Là où, dans les sociétés que l’on appelle alors « primitives », la dualité pouvait s’énoncer sous la forme de deux termes distincts, comme lorsque certains amérindiens disent être aussi des oiseaux, car leur existence sociale s’organise autour d’un animal totémique[4] , l’être social devient, pour les modernes, invisible. Dans les deux cas cependant, la conscience d’exister dans deux plans d’être distincts apparaît à la faveur d’événements particulièrement intenses, qui, bouleversant les cadres habituels de l’expérience, créent un besoin de sens qui ne peut se résoudre qu’en activant le plan social de l’être, où se loge l’origine de la signification et de la morale dans toute société humaine. Bref, pour les sciences sociales françaises se constituant au début du XXe siècle, la survenue de l’événement permet de rendre visible ce qui est, pour nous, caché : que toute personne vit dans deux plans hétérogènes, proprement incommensurables, et régis par des lois différentes.
On comprend alors que ce soit par la référence à la maladie contagieuse que Bourgeois ait pu, reprenant les théories durkheimiennes, donner sa véritable impulsion à l’État social. Car la maladie contagieuse, en plus d’être un événement comme l’était l’accident du travail, en plus de renvoyer très directement à la vie collective faite d’interactions, a la particularité de reposer sur un virus invisible, qui n’apparaît qu’une fois incorporé dans l’individu. L’invisibilité qui caractérise le virus redouble alors trait pour trait la spécificité du rapport entre être organique et être social en modernité, où ce dernier s’invisibilise. Dans les deux cas, c’est par l’effet que produit sur le corps l’incorporation du social que cette dimension de l’existence apparaît, que ce soit le symptôme de la maladie ou la contrainte du fait social qui s’exprime par la régularité statistique.
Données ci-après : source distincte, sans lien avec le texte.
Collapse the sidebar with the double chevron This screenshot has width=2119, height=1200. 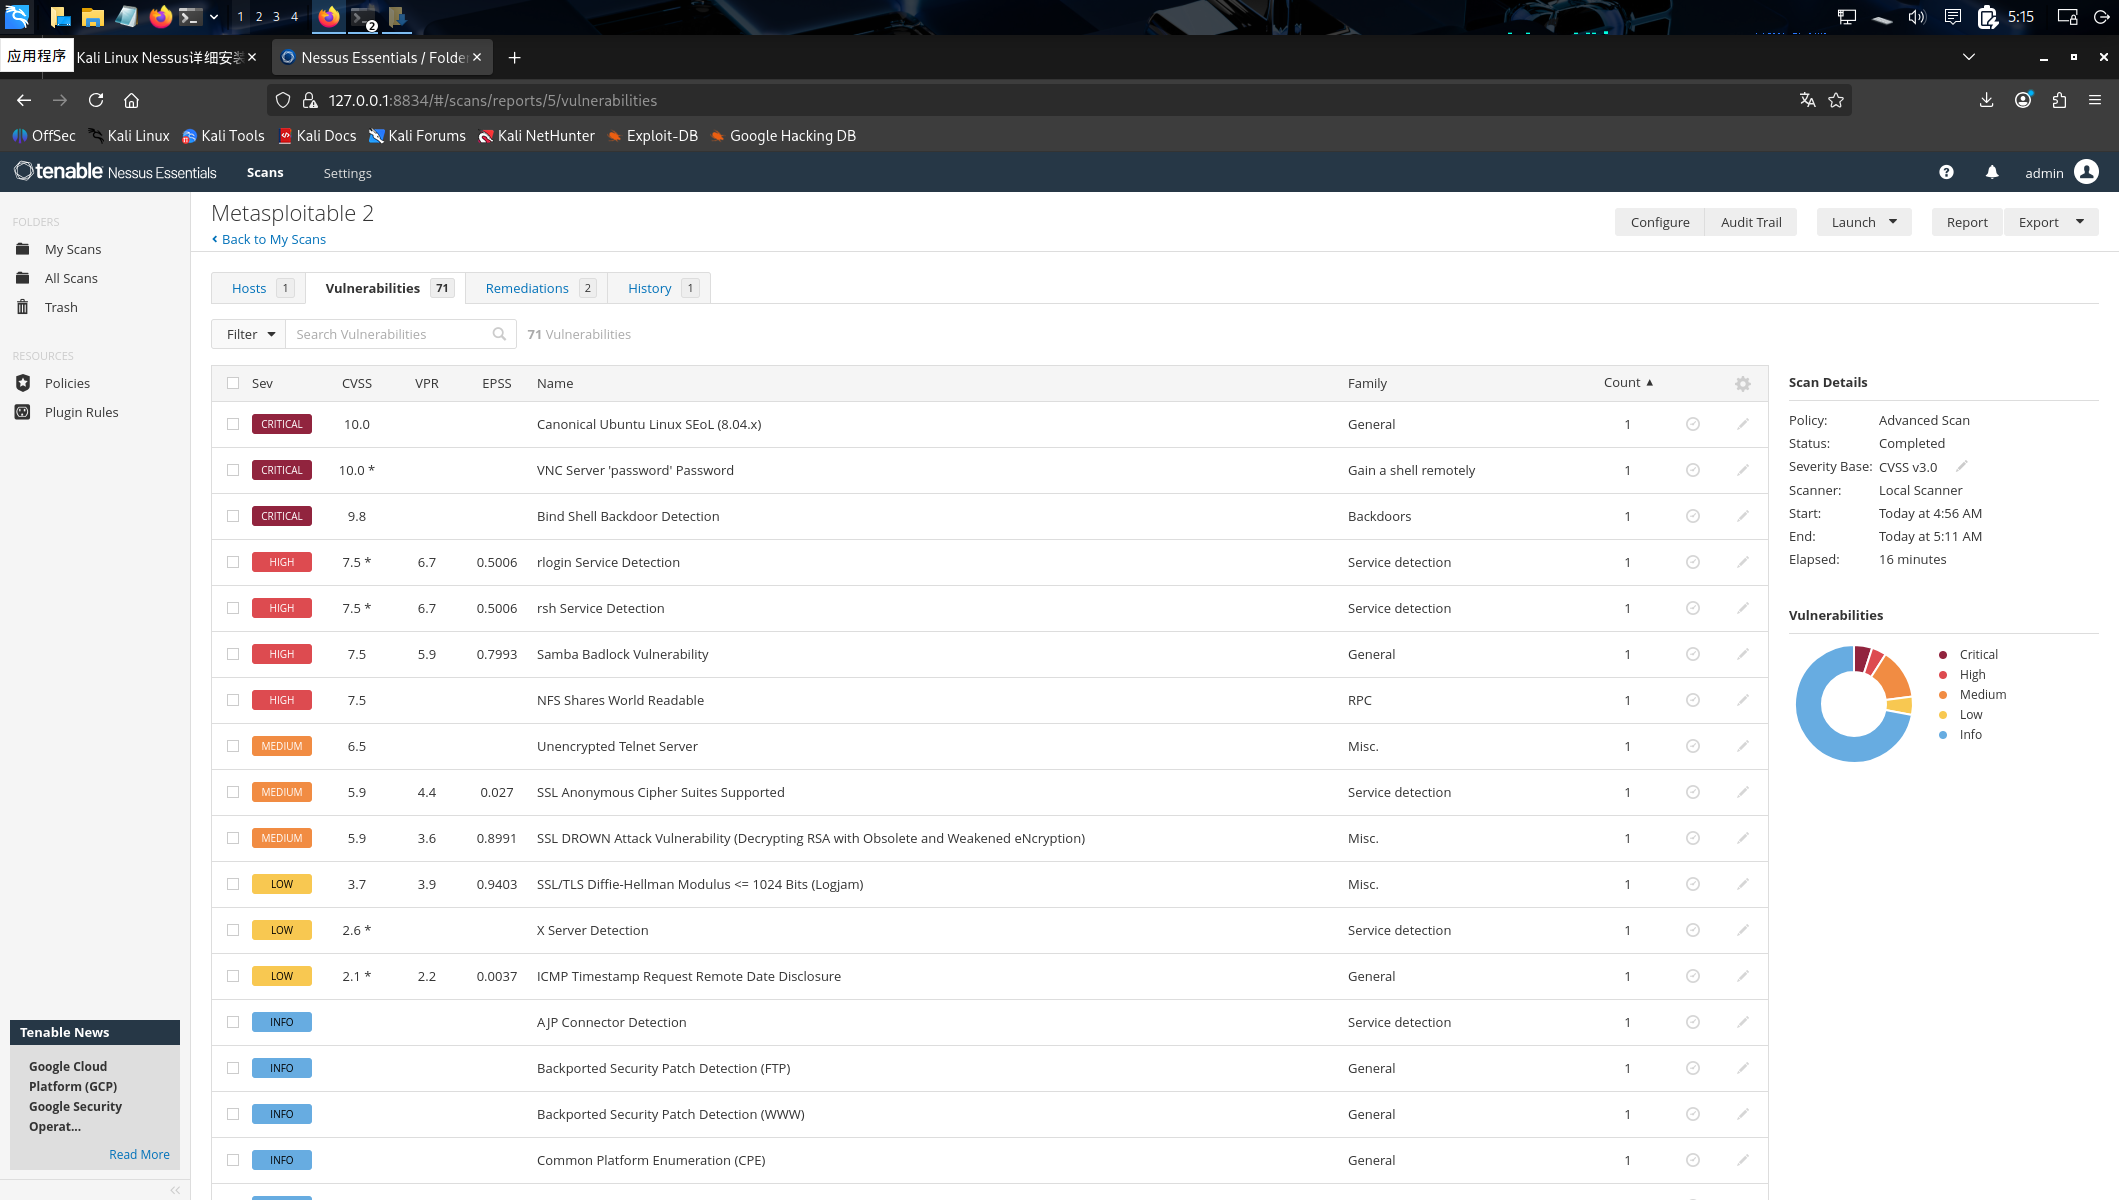point(175,1190)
S’éclaire alors le besoin politique d’user de la référence à l’État social. Parce que l’événement épidémique, plus que tout autre événement, crée un besoin de sens conduisant à activer le pôle social de l’existence humaine, apparaît soudainement la pertinence d’institutions précisément mises en place pour prendre en charge cette partie de l’être. C’est, du même coup, la deuxième allocution présidentielle, dans sa martialité[5] , qui devient compréhensible.
S’il est vrai que l’événement pandémique force à activer le plan social de la vie humaine, il faut alors voir dans la référence guerrière une tentative de manier maladroitement le seul discours disponible pour dire le collectif, celui de la nation à laquelle la guerre renvoie pour nous nécessairement. Nation qui s’actualise pourtant ici sous une forme particulière, pathologique, qui est celle du nationalisme moderne, duquel est inséparable le conflit guerrier. De l’État social à la guerre au virus, s’énonce donc une tragédie, d’autant plus claire que la seconde ne surgit que parce que la première ne renvoie plus à aucune réalité suffisamment tangible pour rester crédible.
Et les sciences sociales, qui permettent de comprendre que l’abandon des protections sociales et de l’hôpital public force à passer d’une référence solidariste à une référence guerrière, se voient alors contraintes de reconnaître que c’est leur propre défaite qu’elles analysent ainsi. Nécessairement réflexives, elles comprennent que l’abandon qu’elles contemplent n’est rendu possible que parce que la dualité humaine, qu’elles ont pour mission de rendre visible, a cessé de l’être. Apparaît alors, derrière l’événement épidémique et le soudain retour de la dualité oubliée qu’il entraîne, une crise sanitaire qui offre, elle, une tout autre leçon : celle des périls que court une société lorsque les sciences sociales cessent d’y être audibles.